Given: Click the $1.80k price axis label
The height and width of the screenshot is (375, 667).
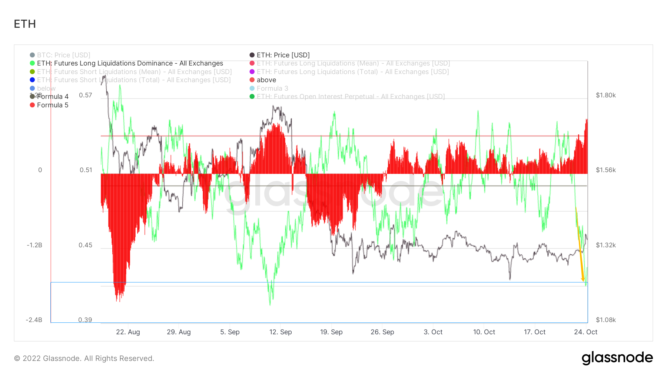Looking at the screenshot, I should (605, 95).
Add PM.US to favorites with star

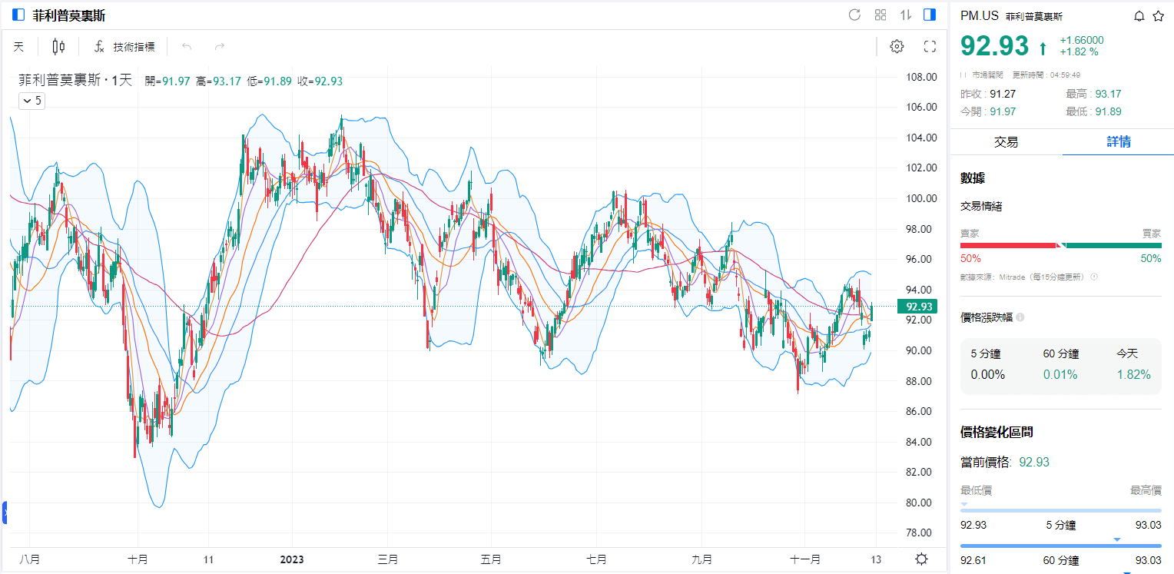[x=1158, y=16]
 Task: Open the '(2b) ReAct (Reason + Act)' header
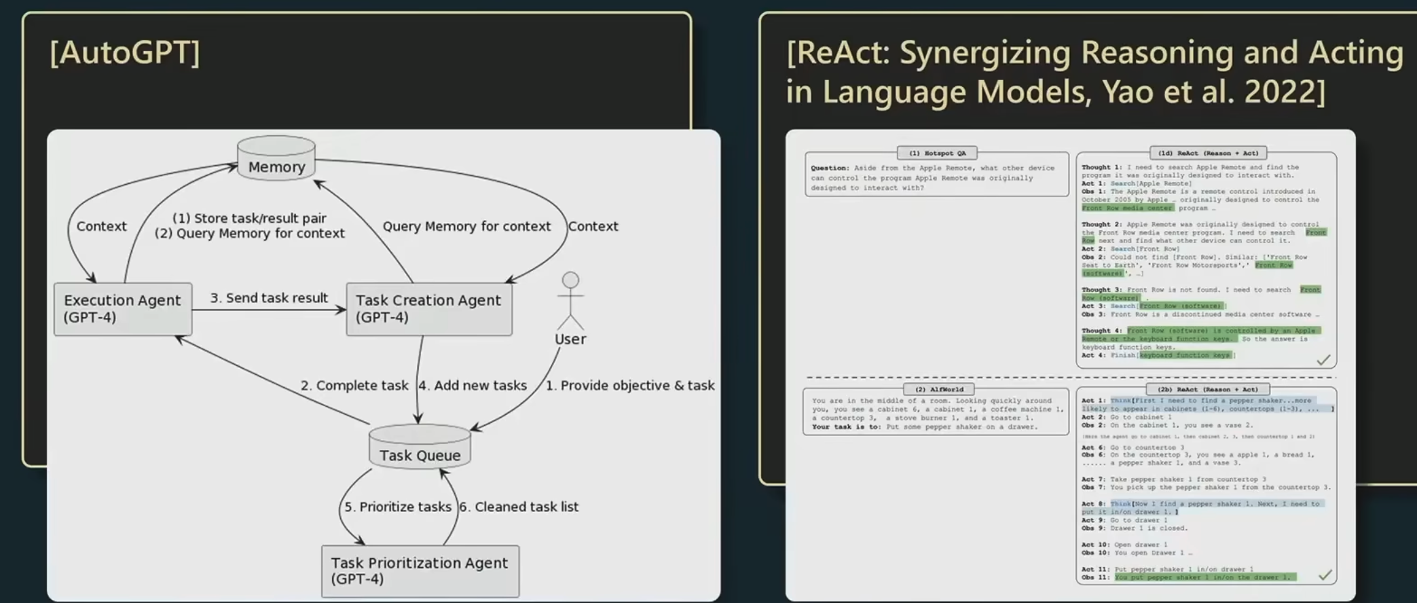click(1207, 389)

--------------------------------------------------

> REQUIRED WORK
Give back exactly, and only, the lines from the one holding "The height and" through the last line of the entries, with every picture omitted.

> EXERCISE OUTPUT
The height and width of the screenshot is (375, 667).
Looking at the screenshot, I should (605, 95).
Add PM.US to favorites with star

[x=1158, y=16]
 Task: Open the '(2b) ReAct (Reason + Act)' header
click(1207, 389)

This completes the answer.